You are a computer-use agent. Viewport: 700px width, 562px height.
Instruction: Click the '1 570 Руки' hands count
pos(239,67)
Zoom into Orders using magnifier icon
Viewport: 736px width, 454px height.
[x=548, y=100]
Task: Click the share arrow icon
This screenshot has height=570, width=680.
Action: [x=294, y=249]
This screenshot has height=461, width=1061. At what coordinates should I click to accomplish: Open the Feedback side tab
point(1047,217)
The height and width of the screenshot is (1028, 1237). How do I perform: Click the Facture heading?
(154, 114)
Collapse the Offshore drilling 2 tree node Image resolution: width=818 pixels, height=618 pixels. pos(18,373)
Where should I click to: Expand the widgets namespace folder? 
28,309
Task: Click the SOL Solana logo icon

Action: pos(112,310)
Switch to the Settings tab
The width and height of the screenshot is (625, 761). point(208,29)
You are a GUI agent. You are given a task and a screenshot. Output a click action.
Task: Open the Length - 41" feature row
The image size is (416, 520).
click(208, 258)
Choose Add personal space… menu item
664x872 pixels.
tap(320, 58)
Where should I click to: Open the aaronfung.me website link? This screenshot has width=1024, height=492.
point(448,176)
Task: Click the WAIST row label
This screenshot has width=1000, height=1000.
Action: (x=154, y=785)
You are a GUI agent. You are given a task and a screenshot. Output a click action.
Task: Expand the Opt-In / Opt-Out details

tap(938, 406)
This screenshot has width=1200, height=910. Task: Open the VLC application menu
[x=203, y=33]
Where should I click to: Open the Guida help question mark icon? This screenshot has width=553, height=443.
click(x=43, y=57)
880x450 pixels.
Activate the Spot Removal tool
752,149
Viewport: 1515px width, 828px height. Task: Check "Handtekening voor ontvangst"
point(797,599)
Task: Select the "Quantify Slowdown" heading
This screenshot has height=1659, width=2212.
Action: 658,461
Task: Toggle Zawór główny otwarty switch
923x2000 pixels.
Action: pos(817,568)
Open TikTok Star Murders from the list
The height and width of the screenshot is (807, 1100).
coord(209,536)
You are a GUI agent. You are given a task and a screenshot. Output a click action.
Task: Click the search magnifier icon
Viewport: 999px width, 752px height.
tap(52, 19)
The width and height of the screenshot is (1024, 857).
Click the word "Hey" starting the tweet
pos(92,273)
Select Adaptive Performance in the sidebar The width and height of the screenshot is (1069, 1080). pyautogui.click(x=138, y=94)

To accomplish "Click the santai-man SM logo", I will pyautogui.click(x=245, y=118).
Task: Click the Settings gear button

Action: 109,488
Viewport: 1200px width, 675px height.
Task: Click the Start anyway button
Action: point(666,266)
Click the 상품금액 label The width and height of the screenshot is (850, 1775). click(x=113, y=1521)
◇ ◇ ◇ ◇ ◇ ◇ ◇
• [WHAT YOU NEED TO DO]:
Would you transcribe the entire listing above without any deviation?

• [RESULT OF THIS EXERCISE]:
You are a computer-use agent. Viewport: 700px width, 562px height.
Instruction: Click the '1 570 Руки' hands count
pos(239,67)
Zoom into Orders using magnifier icon
Viewport: 736px width, 454px height.
[x=548, y=100]
Task: Click the share arrow icon
This screenshot has height=570, width=680.
Action: [x=294, y=249]
This screenshot has height=461, width=1061. At what coordinates should I click to accomplish: Open the Feedback side tab
point(1047,217)
The height and width of the screenshot is (1028, 1237). How do I perform: Click the Facture heading?
(154, 114)
Collapse the Offshore drilling 2 tree node Image resolution: width=818 pixels, height=618 pixels. pos(18,373)
Where should I click to: Expand the widgets namespace folder? 
28,309
Task: Click the SOL Solana logo icon

Action: pos(112,310)
Switch to the Settings tab
The width and height of the screenshot is (625, 761). point(208,29)
You are a GUI agent. You are given a task and a screenshot. Output a click action.
Task: Open the Length - 41" feature row
The image size is (416, 520).
click(208, 258)
Choose Add personal space… menu item
664x872 pixels.
tap(320, 58)
Where should I click to: Open the aaronfung.me website link? This screenshot has width=1024, height=492.
point(448,176)
Task: Click the WAIST row label
This screenshot has width=1000, height=1000.
Action: (x=154, y=785)
You are a GUI agent. You are given a task and a screenshot. Output a click action.
Task: Expand the Opt-In / Opt-Out details

tap(938, 406)
This screenshot has width=1200, height=910. Task: Open the VLC application menu
[x=203, y=33]
Where should I click to: Open the Guida help question mark icon? This screenshot has width=553, height=443.
click(x=43, y=57)
880x450 pixels.
Activate the Spot Removal tool
752,149
Viewport: 1515px width, 828px height. Task: Check "Handtekening voor ontvangst"
point(797,599)
Task: Select the "Quantify Slowdown" heading
This screenshot has height=1659, width=2212.
Action: 658,461
Task: Toggle Zawór główny otwarty switch
923x2000 pixels.
Action: pos(817,568)
Open TikTok Star Murders from the list
The height and width of the screenshot is (807, 1100).
coord(209,536)
You are a GUI agent. You are given a task and a screenshot. Output a click action.
Task: Click the search magnifier icon
Viewport: 999px width, 752px height.
tap(52, 19)
The width and height of the screenshot is (1024, 857).
Click the word "Hey" starting the tweet
pos(92,273)
Select Adaptive Performance in the sidebar The width and height of the screenshot is (1069, 1080). pyautogui.click(x=138, y=94)

To accomplish "Click the santai-man SM logo", I will pyautogui.click(x=245, y=118).
Task: Click the Settings gear button

Action: 109,488
Viewport: 1200px width, 675px height.
Task: Click the Start anyway button
Action: point(666,266)
Click the 상품금액 label The width and height of the screenshot is (850, 1775). click(x=113, y=1521)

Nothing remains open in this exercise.